Ich möchte bei der Gelegenheit darauf hinweisen, dass diesem Heft ein Aufruf beigelegt ist zur Unterstützung eines neuen Buchprojektes von Karen Swassjan zum gegenwärtigen Zeitgeschehen. Wobei zu hoffen ist, dass nicht nur die finanzielle Seite das Erscheinen des Buches ermöglicht – ohne die es allerdings auch nicht geht –, sondern auch die Weltlage, das Weltgeschehen überhaupt, beziehungsweise eine rettende Portion an Besinnung und Rückkehr zur Vernunft bei dessen übergeschnappten Anführern.
Iris‐Astrid Seiler
- Karl Ballmer, Ehrung – des Philosophen Herman Schmalenbach, Edition LGC, 2006. S. 73.

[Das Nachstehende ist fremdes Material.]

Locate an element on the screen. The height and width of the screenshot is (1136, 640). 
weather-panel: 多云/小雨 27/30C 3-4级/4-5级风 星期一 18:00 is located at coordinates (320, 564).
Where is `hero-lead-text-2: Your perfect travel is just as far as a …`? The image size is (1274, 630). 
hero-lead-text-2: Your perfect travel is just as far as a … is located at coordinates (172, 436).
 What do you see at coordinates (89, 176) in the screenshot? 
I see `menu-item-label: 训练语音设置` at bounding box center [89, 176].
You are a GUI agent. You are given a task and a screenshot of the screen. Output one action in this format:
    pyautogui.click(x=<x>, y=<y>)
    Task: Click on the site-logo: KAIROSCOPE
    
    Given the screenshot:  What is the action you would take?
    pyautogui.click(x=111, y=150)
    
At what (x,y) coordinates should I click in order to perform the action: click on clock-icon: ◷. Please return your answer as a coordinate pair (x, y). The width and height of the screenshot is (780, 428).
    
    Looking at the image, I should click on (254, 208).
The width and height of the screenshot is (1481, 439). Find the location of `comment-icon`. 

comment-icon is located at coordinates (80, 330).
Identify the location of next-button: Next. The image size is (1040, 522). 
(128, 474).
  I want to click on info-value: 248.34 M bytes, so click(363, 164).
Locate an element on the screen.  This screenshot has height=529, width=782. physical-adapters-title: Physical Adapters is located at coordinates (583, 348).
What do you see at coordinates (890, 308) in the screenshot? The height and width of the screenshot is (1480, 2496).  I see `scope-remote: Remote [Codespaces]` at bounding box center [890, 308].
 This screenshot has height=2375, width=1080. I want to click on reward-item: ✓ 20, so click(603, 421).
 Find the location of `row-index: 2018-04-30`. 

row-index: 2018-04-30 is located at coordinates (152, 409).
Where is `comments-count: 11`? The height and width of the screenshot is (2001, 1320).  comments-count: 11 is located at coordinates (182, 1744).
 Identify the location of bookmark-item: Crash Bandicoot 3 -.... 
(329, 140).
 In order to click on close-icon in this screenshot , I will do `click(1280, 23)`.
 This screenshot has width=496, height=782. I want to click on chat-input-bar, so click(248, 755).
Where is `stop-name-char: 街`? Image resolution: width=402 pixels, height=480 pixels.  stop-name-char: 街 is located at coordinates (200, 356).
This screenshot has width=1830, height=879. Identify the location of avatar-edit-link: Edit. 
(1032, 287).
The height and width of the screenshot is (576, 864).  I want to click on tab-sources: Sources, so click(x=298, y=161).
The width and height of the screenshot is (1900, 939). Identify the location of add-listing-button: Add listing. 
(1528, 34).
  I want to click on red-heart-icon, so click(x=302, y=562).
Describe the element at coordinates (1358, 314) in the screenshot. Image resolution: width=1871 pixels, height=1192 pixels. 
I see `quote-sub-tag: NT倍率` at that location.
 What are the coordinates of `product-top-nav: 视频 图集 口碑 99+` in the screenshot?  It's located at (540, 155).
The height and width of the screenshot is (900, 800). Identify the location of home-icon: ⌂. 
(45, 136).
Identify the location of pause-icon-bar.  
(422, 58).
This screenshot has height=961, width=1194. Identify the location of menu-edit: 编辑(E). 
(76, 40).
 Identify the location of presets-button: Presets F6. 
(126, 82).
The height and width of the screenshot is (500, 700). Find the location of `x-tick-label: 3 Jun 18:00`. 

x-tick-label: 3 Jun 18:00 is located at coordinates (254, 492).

- In «Anthroposophische Methodik», Edition LGC, 2009.
- Ebenda, S. 31.
- Ebenda, S. 54 ff.
- In: Briefwechsel über die motorischen Nerven, Edition LGC, erweiterte Neuauflage 2013, S. 27.
- Zum Gottesproblem bei Rudolf Steiner soll hier auf K. Swassjans «Philosophische Postskripta» (Edition Nadelöhr, Aarau 2019) verwiesen werden und auf ein breites Spektrum von Veröffentlichungen bei Karl Ballmer, z.B. den Aufsatz «Der A-Theismus» (vgl. Agora 5/6 2018) sowie «Die Überwindung des Theismus als Gegenwartsaufgabe» (Edition LGC, 1996) oder in «Rudolf Steiner – Blätter, Heft 1» der Brief an Dr. Leese (Verlag Fornasella).